Migrations

ORM::ActiveRecord includes commands to migrate your database. Migrations include adding and removing tables as well as adding and removing columns and indexes.

Migration files contain either a single change method (see Reversible migrations) or a pair of up and down methods. The up method is the forward change you want to perform. The down method should contain what you want to happen if you decide to rollback the changes from the up method.

Examples

db/migrate/001-create-users.raku

use ORM::ActiveRecord::Schema::Migration;

class CreateUsers is Migration {
  method up {
    self.create-table: 'users', [
      fname => { :string, limit => 32 },
      lname => { :string, limit => 32 }
    ]
  }

  method down {
    self.drop-table: 'users';
  }
}

db/migrate/002-create-pages.raku

use ORM::ActiveRecord::Schema::Migration;

class CreatePages is Migration {
  method up {
    self.create-table: 'pages', [
      user => { :reference },
      name => { :string, limit => 32 }
    ]
  }

  method down {
    self.drop-table: 'pages';
  }
}

Column types

create-table and add-column accept the same column-type vocabulary. The canonical name (the adjective on the right-hand side) is what you pass; the DDL produced is adapter-aware (see Adapters for the per-engine differences).

Type	Notes
:string	Variable-length text. Accepts limit => N (defaults to 255).
:text	Unbounded text. No limit.
:integer	Whole-number column.
:boolean	True/False. Storage varies by adapter (BOOLEAN, TINYINT(1), INTEGER 0/1).
:datetime	Timestamp without explicit timezone semantics.
:timestamp	Synonym for :datetime.
:reference	Foreign-key column. The column declared as user => { :reference } becomes user_id INTEGER plus an index. See the pages / subscriptions examples above.

Every column type accepts a default => $value option to set a column-level default.

self.create-table: 'articles', [
  title       => { :string, limit => 64 },
  body        => { :text },
  view_count  => { :integer, default => 0 },
  published   => { :boolean, default => False },
  published_at => { :datetime },
];

Adding and removing columns

add-column adds a single column to an existing table. The column spec uses the same shape as inside create-table:

self.add-column: 'games', :year => { :integer };
self.add-column: 'games', :title => { :string, limit => 80 };

remove-column is the inverse and takes the bare column name:

self.remove-column: 'games', :year;

A typical pair lives in up / down:

class AddGamesYear is Migration {
  method up {
    self.add-column: 'games', :year => { :integer };
  }

  method down {
    self.remove-column: 'games', :year;
  }
}

Changing columns

After a table exists, four methods alter the shape of a column in place:

Method	Effect
change-column	Replace the column's type (and optionally its default / null / comment)
change-column-default	Set or drop the column's default value
change-column-null	Toggle the NOT NULL constraint
change-column-comment	Set or clear the column comment

self.change-column:         'users', 'name', 'text';
self.change-column:         'users', 'name', 'string', limit => 80, null => False;

self.change-column-default: 'orders', 'status', 'pending';
self.change-column-default: 'orders', 'status', Nil;          # drop the default

self.change-column-null:    'users', 'email', False;          # SET NOT NULL
self.change-column-null:    'users', 'email', True;           # DROP NOT NULL
self.change-column-null:    'users', 'label', False, 'unknown';  # backfill, then NOT NULL

self.change-column-comment: 'users', 'email', 'primary contact address';

Reversibility

Inside change, only operations whose inverse is unambiguous run on down:

Operation	Reversible in change?

Work instructions:
1. What default limit does the migrations documentation give for a :string column?
2. Reproduce word for word the passage of the migrations documentation between "create-table and add-column" and "text. No limit.", inclusive.
3. Explain, in one to three sentences, why the migrations documentation pairs a down method with the up method in a migration file.

Data shown:

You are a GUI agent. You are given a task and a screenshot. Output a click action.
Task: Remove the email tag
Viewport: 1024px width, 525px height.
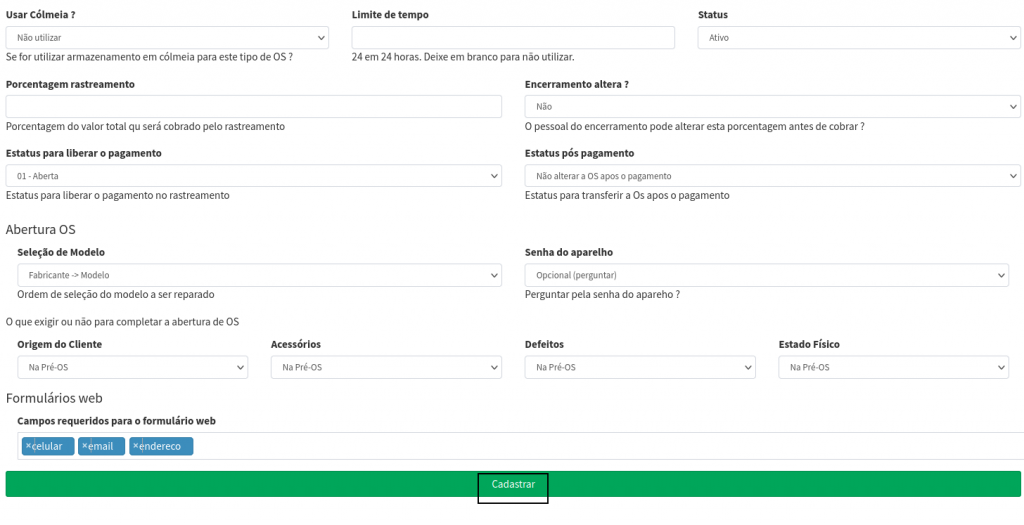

Results for each task:
1. 255

2.
create-table and add-column accept the same column-type vocabulary. The canonical name (the adjective on the right-hand side) is what you pass; the DDL produced is adapter-aware (see Adapters for the per-engine differences).

Type	Notes
:string	Variable-length text. Accepts limit => N (defaults to 255).
:text	Unbounded text. No limit.

3. The up method performs the forward change, and the down method holds what should happen if those changes are rolled back. In the examples, down drops the table that up creates.